I wonder if your Gen would have allowed you to vape if the battery was shorting otherwise the built-in protections are useless but your point is totally valid and can make the difference between a liquid diet for the rest of one’s life or keeping one’s both mandibles and a few fingers intact.

Reactions: Like 1 | Agree 3


----------



## CTRiaan (21/4/20)

Grand Guru said:


> I wonder if your Gen would have allowed you to vape if the battery was shorting otherwise the built-in protections are useless but your point is totally valid and can make the difference between a liquid diet for the rest of one’s life or keeping one’s both mandibles and a few fingers intact.

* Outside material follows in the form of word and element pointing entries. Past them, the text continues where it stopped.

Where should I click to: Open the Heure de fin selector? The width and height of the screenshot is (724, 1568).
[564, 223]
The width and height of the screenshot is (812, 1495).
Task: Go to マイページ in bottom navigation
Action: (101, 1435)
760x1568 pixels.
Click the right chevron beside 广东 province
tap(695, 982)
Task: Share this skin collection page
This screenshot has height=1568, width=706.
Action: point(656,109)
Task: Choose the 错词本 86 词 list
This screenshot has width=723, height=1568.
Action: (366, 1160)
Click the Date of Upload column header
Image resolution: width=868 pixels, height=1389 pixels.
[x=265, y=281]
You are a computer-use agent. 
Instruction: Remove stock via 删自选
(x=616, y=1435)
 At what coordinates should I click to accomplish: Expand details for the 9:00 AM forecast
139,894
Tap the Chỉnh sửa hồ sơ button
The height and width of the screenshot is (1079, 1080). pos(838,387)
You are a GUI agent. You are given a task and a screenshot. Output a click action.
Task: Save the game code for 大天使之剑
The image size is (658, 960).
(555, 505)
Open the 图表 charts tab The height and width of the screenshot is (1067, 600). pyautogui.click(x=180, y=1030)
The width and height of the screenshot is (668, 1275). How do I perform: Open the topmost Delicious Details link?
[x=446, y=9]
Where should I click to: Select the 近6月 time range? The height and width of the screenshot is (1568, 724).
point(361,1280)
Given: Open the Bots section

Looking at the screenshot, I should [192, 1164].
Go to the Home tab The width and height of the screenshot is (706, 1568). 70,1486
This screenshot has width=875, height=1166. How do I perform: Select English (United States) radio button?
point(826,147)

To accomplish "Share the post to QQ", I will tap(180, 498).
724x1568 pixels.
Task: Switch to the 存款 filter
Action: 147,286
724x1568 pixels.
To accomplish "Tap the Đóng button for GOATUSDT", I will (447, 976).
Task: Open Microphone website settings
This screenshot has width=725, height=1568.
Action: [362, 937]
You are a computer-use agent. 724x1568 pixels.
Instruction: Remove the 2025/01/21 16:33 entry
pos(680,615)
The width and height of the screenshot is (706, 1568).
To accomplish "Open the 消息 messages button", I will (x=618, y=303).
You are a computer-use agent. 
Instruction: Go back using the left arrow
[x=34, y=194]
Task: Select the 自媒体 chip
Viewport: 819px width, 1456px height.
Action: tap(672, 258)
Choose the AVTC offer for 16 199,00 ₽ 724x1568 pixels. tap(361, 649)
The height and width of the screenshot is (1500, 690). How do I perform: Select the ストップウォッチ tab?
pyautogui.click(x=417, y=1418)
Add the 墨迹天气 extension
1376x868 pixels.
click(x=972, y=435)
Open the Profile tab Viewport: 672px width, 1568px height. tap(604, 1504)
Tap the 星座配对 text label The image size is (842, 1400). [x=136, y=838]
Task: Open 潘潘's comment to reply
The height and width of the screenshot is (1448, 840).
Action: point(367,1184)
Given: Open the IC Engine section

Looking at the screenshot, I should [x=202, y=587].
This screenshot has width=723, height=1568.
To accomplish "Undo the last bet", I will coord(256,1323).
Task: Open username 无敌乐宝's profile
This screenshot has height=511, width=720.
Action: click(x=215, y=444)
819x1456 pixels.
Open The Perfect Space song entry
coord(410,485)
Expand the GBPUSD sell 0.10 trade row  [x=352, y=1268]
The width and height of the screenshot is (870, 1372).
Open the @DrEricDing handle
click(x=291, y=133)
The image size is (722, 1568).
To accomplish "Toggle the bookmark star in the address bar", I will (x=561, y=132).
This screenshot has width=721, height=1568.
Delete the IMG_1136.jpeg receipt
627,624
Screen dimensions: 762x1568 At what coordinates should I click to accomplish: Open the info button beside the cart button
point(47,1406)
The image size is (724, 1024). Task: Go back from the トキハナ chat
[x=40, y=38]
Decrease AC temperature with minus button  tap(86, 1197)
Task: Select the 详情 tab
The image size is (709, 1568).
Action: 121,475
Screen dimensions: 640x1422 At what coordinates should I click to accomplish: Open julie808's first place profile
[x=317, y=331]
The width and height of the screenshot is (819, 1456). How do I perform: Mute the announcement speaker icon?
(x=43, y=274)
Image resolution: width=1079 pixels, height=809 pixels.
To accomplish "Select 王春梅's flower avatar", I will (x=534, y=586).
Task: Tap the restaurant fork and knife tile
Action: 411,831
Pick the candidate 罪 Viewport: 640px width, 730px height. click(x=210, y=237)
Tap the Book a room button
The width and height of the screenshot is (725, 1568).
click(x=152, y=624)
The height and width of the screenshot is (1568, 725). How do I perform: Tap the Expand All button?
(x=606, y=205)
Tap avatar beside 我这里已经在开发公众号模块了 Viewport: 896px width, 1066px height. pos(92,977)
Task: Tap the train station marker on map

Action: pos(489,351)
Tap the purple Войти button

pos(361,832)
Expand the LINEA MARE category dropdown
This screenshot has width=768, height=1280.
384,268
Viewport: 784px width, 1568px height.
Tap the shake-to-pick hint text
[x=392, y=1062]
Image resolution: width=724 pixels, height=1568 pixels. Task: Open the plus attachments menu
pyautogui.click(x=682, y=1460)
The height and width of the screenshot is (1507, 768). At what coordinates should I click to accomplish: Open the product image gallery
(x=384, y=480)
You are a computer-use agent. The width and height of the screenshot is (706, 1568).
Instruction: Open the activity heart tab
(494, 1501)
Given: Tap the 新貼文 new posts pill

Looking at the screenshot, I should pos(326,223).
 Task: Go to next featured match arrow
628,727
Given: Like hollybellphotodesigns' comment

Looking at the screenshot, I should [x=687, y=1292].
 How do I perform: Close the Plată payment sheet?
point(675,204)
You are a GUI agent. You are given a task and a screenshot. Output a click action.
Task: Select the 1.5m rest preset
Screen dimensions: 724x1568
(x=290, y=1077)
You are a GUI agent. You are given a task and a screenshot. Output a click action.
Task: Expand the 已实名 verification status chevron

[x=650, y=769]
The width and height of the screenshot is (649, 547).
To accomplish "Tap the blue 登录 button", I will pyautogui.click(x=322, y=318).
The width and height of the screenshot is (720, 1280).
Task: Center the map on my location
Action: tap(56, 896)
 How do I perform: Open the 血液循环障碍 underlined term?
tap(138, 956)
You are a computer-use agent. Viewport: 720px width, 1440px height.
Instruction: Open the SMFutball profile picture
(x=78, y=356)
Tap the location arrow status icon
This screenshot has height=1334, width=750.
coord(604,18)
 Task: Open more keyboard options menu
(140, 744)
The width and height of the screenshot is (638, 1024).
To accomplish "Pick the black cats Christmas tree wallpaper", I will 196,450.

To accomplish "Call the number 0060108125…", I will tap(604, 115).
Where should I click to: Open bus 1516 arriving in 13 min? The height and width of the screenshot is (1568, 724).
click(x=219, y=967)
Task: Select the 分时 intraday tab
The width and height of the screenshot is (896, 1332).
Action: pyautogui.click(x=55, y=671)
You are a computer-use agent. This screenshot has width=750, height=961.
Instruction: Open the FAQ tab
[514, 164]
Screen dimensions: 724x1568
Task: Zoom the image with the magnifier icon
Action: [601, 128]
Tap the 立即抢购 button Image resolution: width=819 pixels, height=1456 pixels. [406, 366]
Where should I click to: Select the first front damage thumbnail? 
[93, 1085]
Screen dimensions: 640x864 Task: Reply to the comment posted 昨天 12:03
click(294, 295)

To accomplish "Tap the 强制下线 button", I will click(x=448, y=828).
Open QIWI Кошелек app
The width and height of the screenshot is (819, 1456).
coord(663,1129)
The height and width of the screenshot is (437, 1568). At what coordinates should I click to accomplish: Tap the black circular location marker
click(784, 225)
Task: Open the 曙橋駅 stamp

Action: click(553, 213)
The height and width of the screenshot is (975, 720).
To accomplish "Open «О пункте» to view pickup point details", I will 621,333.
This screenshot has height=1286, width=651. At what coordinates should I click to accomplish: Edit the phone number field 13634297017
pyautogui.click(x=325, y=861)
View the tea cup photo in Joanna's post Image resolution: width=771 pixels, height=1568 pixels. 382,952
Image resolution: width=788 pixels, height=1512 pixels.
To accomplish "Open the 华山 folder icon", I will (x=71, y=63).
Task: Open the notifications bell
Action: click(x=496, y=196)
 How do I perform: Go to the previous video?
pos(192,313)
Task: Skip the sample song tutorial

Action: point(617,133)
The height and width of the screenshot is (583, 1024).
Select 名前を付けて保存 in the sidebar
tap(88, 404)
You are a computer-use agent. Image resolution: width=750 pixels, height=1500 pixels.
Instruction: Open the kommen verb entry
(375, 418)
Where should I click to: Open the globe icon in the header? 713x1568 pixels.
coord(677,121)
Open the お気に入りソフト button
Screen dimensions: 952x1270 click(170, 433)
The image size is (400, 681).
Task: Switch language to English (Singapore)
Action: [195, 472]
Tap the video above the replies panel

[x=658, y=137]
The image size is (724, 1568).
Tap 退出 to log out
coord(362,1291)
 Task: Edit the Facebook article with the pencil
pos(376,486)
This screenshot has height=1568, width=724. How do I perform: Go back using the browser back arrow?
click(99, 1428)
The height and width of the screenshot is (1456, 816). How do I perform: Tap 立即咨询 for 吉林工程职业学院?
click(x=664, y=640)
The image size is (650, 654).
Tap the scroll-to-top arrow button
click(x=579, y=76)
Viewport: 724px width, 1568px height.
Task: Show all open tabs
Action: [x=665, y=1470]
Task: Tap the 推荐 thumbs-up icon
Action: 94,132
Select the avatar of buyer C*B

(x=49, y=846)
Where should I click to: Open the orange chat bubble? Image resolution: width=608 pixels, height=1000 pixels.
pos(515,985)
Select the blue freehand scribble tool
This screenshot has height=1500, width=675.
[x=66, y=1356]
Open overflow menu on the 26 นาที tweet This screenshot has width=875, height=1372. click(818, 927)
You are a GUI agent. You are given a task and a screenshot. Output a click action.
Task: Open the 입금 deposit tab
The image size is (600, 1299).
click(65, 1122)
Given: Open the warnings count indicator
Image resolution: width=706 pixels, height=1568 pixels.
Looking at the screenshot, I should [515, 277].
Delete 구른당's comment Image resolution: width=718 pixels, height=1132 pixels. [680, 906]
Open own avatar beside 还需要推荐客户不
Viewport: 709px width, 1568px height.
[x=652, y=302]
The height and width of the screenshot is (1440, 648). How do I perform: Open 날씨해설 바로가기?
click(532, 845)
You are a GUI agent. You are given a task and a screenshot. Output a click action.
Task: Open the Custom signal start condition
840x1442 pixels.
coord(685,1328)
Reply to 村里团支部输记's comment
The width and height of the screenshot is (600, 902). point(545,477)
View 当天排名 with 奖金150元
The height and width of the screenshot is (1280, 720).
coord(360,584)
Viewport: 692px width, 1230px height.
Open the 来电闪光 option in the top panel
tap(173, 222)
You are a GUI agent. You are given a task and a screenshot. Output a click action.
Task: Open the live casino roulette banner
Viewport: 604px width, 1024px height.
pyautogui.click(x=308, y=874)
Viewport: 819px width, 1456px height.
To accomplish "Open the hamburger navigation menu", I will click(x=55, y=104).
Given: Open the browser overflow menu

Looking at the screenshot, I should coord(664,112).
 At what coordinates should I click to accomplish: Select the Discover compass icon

It only shorted after I knocked it over.

The door popped off and the battery moved enough to let the negative part of the positive end touch the contact.

Reactions: Like 3


----------



## M.Adhir (21/4/20)

I always remember the day my complyfe tube shorted. 
Never seen anything get flung out the house so fast before

Reactions: Winner 2 | Funny 1 | Can relate 2


----------



## Silver (21/4/20)

Thanks for sharing that @CTRiaan

I think no matter what mod one uses, one needs to be careful with high drain batteries

Reactions: Agree 5


----------



## Chickenstrip (21/4/20)

I've had a similar experience with a billet box! Truly an awful experience.

Reactions: Like 3


----------



## Resistance (22/4/20)

Chickenstrip said:


> I've had a similar experience with a billet box! Truly an awful experience.


Which we'll see to after lockdown.

Reactions: Like 1 | Thanks 1


----------